Fig. 1: Framework for extracting and validating core components for a knee joint digital twin.

This figure presents a scalable framework for the systematic extraction and analysis of biomarkers from knee joint imaging, laying the groundwork for future digital twin development and studies in osteoarthritis prognosis and intervention. a Imaging acquisition and segmentation: Illustrates the dataset derived from 4796 unique patients with 3D-DESS MRI scans. Automatic segmentation of bone and cartilage is performed using neural networks, comprising ensembles of 2D and 3D V-Nets previously trained on the OAI dataset. The segmentation captures detailed anatomical structures of the knee joint. The MRI icon in this panel was created by LAFS and obtained from Flaticon. b Biomarker extraction: Demonstrates the conversion of segmentation masks into 3D point clouds for bone and meniscus shape analysis. Surface registration is achieved using Iterative Closest Point matching. Cartilage thickness is quantified using Euclidean distance transforms, while T2 relaxation times are calculated from segmented cartilage in MSME-DESS (Multi-Slice Multi-Echo Double-Echo Steady State) images using a mono-exponential fitting model.
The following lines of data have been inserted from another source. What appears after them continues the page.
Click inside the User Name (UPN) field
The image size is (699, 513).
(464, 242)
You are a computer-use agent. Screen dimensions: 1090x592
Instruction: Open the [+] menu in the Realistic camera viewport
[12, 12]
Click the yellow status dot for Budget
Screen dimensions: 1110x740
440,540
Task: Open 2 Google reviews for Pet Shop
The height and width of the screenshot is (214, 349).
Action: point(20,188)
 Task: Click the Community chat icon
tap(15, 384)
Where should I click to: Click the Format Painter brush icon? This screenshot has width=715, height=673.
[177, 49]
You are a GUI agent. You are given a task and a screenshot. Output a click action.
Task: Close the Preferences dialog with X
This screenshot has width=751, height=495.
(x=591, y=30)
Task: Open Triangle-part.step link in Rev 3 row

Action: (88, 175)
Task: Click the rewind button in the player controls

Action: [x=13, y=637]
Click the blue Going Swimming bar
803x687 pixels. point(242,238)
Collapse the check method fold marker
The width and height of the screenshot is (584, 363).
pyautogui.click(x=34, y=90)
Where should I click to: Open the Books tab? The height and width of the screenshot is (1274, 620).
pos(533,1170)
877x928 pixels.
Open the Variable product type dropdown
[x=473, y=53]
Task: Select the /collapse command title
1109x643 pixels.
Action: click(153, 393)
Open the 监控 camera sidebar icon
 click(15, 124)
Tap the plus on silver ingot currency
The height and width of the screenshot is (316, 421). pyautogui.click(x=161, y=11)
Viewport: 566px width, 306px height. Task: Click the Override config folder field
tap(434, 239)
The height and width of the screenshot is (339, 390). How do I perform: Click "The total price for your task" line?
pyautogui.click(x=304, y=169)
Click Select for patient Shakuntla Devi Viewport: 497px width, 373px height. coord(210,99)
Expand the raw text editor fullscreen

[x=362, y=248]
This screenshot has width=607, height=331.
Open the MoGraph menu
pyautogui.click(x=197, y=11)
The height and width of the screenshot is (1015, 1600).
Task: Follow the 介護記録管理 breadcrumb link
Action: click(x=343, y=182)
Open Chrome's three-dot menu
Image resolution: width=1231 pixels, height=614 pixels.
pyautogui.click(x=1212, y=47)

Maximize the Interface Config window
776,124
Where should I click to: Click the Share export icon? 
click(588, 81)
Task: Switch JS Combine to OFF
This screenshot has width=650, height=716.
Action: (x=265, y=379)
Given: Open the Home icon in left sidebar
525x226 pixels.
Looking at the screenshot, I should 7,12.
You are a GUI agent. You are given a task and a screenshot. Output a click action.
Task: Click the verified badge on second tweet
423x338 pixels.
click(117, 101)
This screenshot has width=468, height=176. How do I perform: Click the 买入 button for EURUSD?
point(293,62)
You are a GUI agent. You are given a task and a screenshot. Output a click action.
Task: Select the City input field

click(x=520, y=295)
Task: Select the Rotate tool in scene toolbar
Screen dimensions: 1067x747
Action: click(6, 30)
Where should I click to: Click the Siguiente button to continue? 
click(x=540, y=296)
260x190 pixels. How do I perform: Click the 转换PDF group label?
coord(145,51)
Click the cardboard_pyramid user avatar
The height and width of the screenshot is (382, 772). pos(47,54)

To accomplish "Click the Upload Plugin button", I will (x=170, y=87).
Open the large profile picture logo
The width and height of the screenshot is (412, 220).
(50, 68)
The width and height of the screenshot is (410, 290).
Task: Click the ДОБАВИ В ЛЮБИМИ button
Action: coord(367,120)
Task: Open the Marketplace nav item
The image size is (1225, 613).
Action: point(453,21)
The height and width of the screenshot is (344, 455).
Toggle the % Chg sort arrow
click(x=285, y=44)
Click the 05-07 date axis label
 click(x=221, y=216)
Principal component analysis is applied to reduce the dimensionality of these biomarkers, retaining critical geometric variations. c PCA visualization and expert interpretation: Radiologists use a MATLAB application to visualize and interpret principal component modes, adjusting them within ±3 standard deviations (SDs) from the mean to assess their impact. This is complemented by Clinical Cohort Matching, employing t-SNE embedding and non-parametric testing for cohort analysis in OA Incidence and Knee Replacement studies. d Feature selection and regression analysis: Elastic net regularization within a generalized linear model framework is applied, iterating over 1000 bootstrap samples for feature stability. The final logistic regression model evaluates feature importance, calculating coefficients, standard errors, p-values, confidence intervals, and odds ratios to identify significant predictors of OA incidence and knee replacement.